Costa was married in 1963 and had three children, but the marriage dissolved over his drug use and he left for California in 1966. In the summer of 1968, Costa returned to Massachusetts where he stole thousands of dollars of medical equipment.

==Killings and media attention==
On February 8, 1969, a search was organized for two missing women, Patricia Walsh and Mary Anne Wysocki, which was launched at a woods where Walsh's Volkswagen van (Note: In Vonnegut's account the "pale-blue VW bug" (not van), reportedly seen near Costa's marijuana patch (of two plants), was found in storage in Burlington, Vermont.) had been abandoned. During the search, police discovered the remains of Susan Perry, who had been missing since the previous Labor Day (September 1968). Perry's body had been cut into eight pieces. About a month later, parts of Wysocki's body were found, then Walsh and the rest of Wysocki's body were found in a forest clearing. The latter two women had been mutilated with a knife and apparently died of gunshot wounds to the head. Beneath these remains, police found the dismembered body of Sydney Monzon. The bodies showed signs of necrophilia.

Police knew that the clearing where the bodies were found was used by Costa for growing marijuana, making him their main suspect. Costa knew the four women, who had all disappeared following his return to Truro, and his fingerprints were on the torn cover of the Volkwagen's owner's manual, which was found in the woods.

The case gained international attention when district attorney, Edmund Dinis, in comments to the media, claimed of Walsh and Wysocki, "The hearts of each girl had been removed from the bodies and were not in the graves ... Each body was cut into as many parts as there are joints." Dinis also claimed that there were toothmarks found on the bodies. These claims, although untrue, drew national and international media outlets to Provincetown, Massachusetts.

Kurt Vonnegut (whose daughter, Edith, had met Costa) compared Costa to Jack the Ripper in an article in the July 25, 1969, issue of Life Magazine, which was included in his collection of essays, Wampeters, Foma and Granfalloons. Vonnegut maintained a correspondence with Costa. The author said, "The message of his letters to me was that a person as intent on being virtuous as he could not possibly have hurt a fly. He believed it."

===Other cases===
Costa was considered as a potential suspect in the deaths of 16 women on the west Coast of the United States. This included Bonnie Williams and Diane Federoff, hitchhikers he had picked up while crossing the country in 1966, and his girlfriend in San Francisco, Barbara Spaulding. However, all three women were later found alive.

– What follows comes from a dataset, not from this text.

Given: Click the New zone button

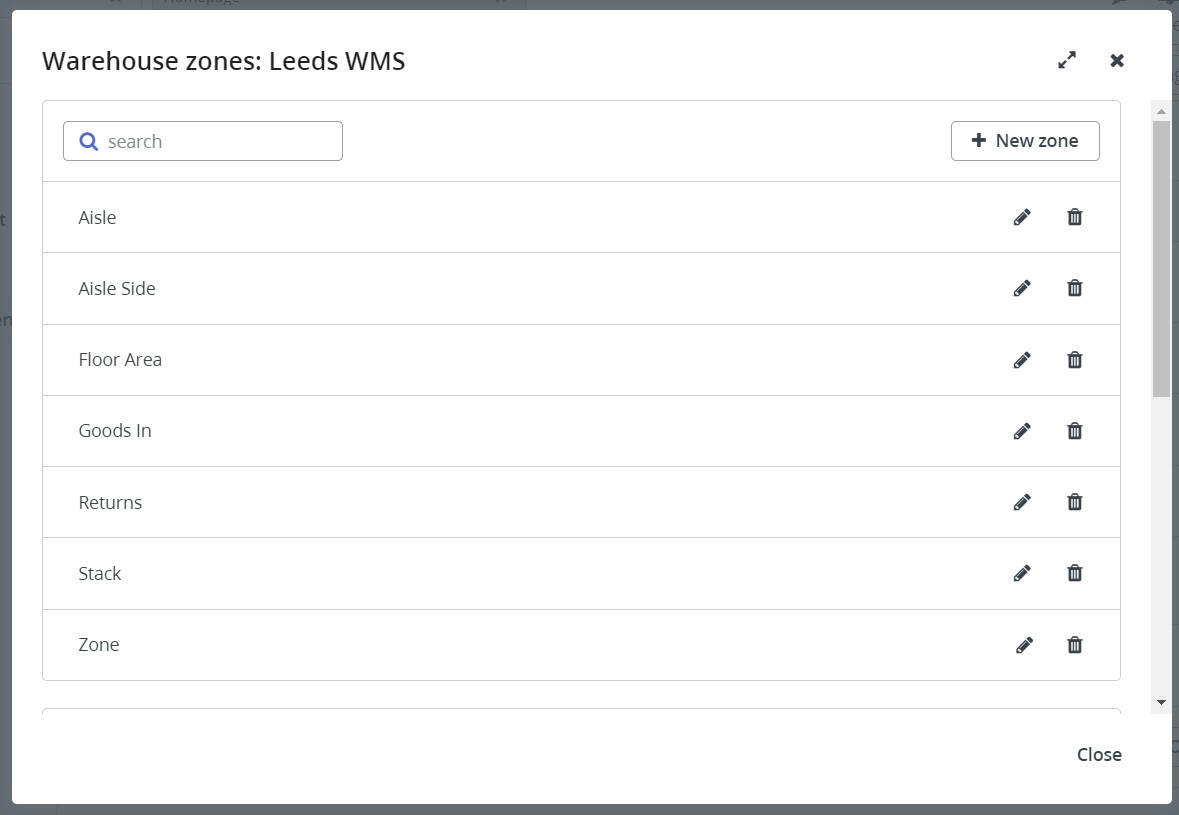Looking at the screenshot, I should click(1025, 141).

==Trial and imprisonment==
On June 12, 1969, Costa was arraigned on charges of murder for three of the deaths. In May 1970, he was convicted for the murders of Wysocki and Walsh and sentenced to life in prison at Massachusetts' Walpole Correctional Institution. On May 12, 1974, Costa died from an apparent suicide by hanging in his cell, though this was later questioned as a possible murder.

===Costa's account===
Costa described the murders of Walsh and Wysocki in his unpublished novel, Resurrection, written while he was in prison. In his account, Costa and a friend identified by the pseudonym "Carl" were consuming LSD and Dilaudid with the two women. Carl then shot Walsh and Wysocki. Costa claimed he was able to subdue his friend, and upon realizing that Wysocki was still alive, used a knife to end her suffering. According to Costa, he and Carl then buried the bodies. The novel also describes the deaths of Susan Perry and Sydney Monzon as being due to drug overdoses. Costa claims it was Carl who dismembered and buried their bodies, and that he had no knowledge of it until after their deaths.

==In popular culture==
The case inspired the 1981 true-crime book In His Garden: The Anatomy of a Murderer by Leo Damore, which took its title from Costa's marijuana garden.

The 1984 Norman Mailer novel Tough Guys Don't Dance is based on Costa's crimes.

In 2021, Liza Rodman co-wrote the book The Babysitter: My Summers with a Serial Killer, about her encounters with Costa during her childhood. Before the murders, he was her babysitter during summer breaks.

The case was covered by the popular true-crime TV show, Born to Kill?, in season six. The episode aired on television in 2014.